The growth in both Capex and installations is largely driven by the increase in the number of developments to monetize gas in remote locations, it said, as well as the increasing focus on optimizing production from ultra-deepwater developments. Africa, Latin America and Australasia are expected to account for the most significant levels of growth in terms of Capex relating to FPS developments.

According to Infield, when looking at FPS developments by water depth, the increasing dominance of deep and ultra-deepwater Capex over the forecast period continues. Shallow water Capex is likely to peak in 2016, whereas ultra-deep Capex is expected to remain on an upward trajectory to 2017. Ultra-deep Capex overtook the deepwater market in 2010 and is not set to be eclipsed by it at any point during the forecast, it added.

However, despite shallow water Capex starting to decline after 2016, it is still expected to represent the largest share of the FPS market. This is thanks largely to Asia and Australasia, where the waters are generally shallower, and also where the projects are often in remote locations from shore.

The ultra-deepwater market is, of course, driven by Latin America and North America, whilst the deepwater market is driven by Africa and Latin America.

The deep and ultra-deep oil-focused developments in Africa and Latin America, combined with the gas-focused developments off Australasia are expected to account for almost 59% of total FPS Capex over the period. Towards the end of the forecast, Infield expects to see an increasing number of developments in areas where there has been no prior FPS activity, such as East Africa and the Falklands. “Capex growth from such areas is likely to accelerate towards the end of the forecast and, despite initially only accounting for a small share, such areas are likely to become increasingly important after 2017,” it said.

In North America, it is the ultra-deep GoM that commands the lion’s share of Capex, accounting for 69% of total North American FPS Capex. In the Middle East & Caspian Sea region, Capex is split between very shallow developments in Kazakhstan and the Persian Gulf, and developments in Israel’s ultra-deep Eastern Mediterranean waters.

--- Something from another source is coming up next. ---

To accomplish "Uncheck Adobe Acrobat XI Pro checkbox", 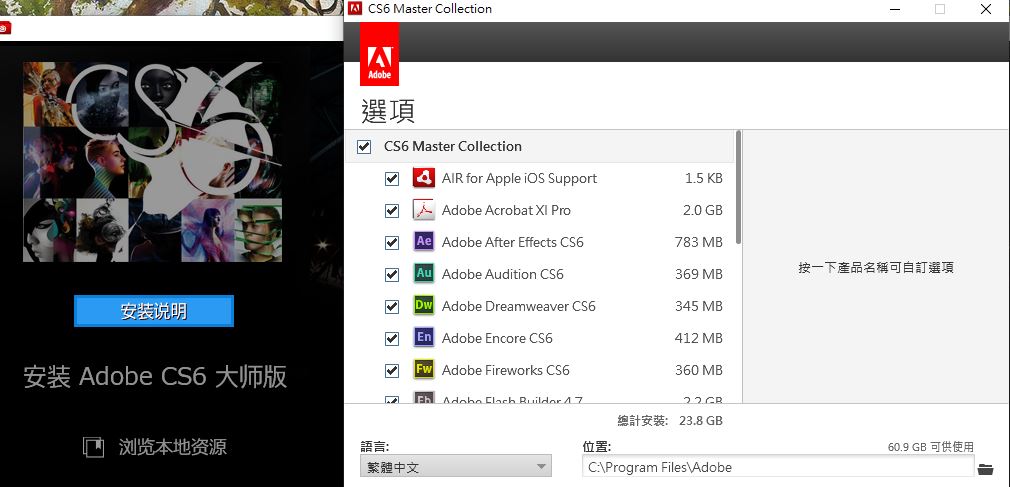I will (392, 211).
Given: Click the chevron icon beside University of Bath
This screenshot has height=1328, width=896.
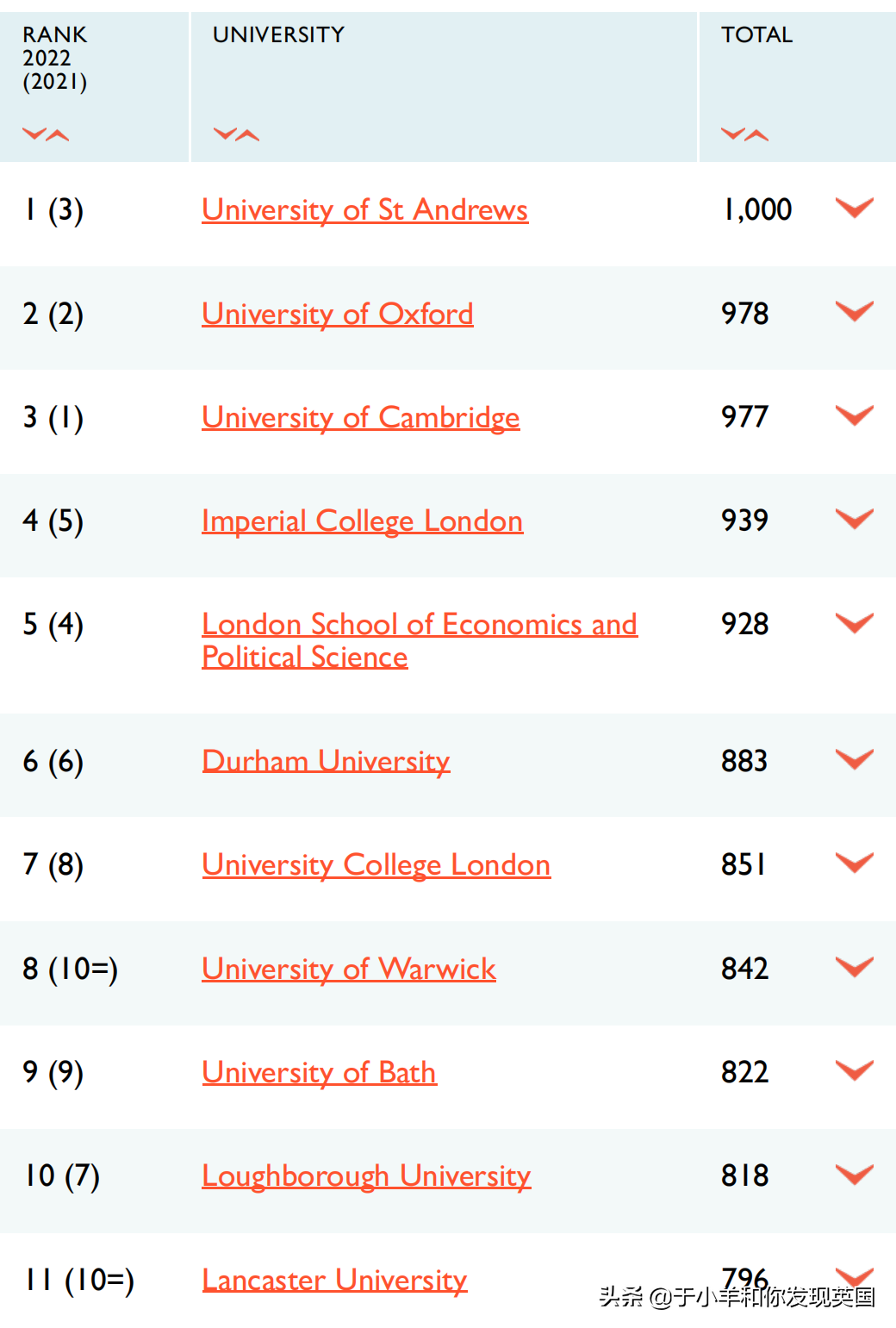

Australasian Capex is almost entirely dominated by Australia itself, with relatively minor Capex outside of this country. In Europe the major producers of Norway and the UK are set to command 80% of Capex. Countries outside the two major producers in Europe, such as Ireland and Romania, are expected to account for a larger share of Capex towards the end of the forecast.

Unsurprisingly the FPS market in Latin America remains dominated by Petrobras’ huge expenditure plans in Brazil, while Africa sees Capex directed primarily towards West Africa – of which 71% is likely to be focused on FPS developments in the established offshore powerhouses of Angola and Nigeria.

Asia has no overall dominant country with regards to FPS developments, but Malaysia and Indonesia account for the largest market share of Capex, with 79% of the Capex for the entire region directed to countries in SE Asia.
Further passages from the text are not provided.